§ **What you will do**
Beginning at the line that contains "You are a GUI", output each line exactly through the end of the records, and drop any pictures.

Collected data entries
▼▼▼

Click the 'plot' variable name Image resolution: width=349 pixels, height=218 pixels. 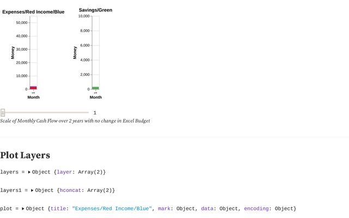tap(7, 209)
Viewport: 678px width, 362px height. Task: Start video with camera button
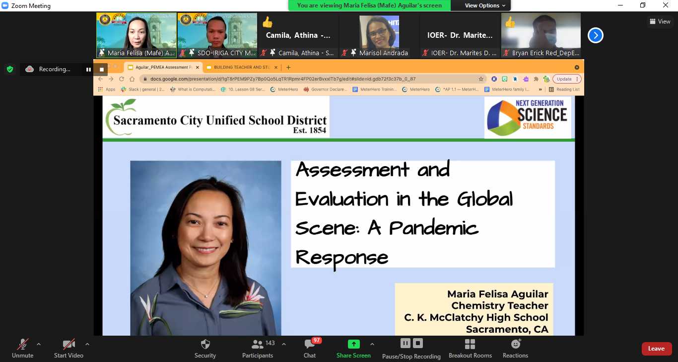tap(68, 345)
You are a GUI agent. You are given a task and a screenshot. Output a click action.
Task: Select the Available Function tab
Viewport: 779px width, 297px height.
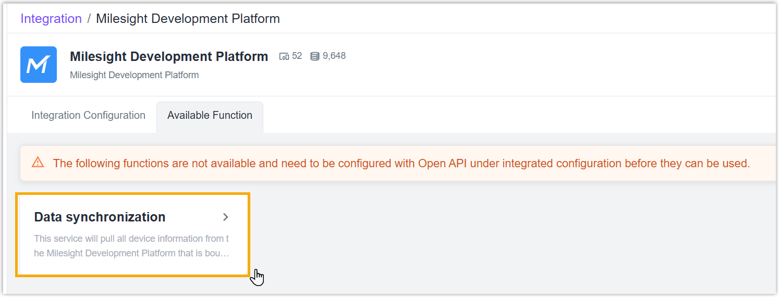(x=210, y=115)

▲▲▲

§ **Response to this task**
You are a GUI agent. You are given a task and a screenshot. Output a click action.
Task: Select the Available Function tab
Viewport: 779px width, 297px height.
(x=210, y=115)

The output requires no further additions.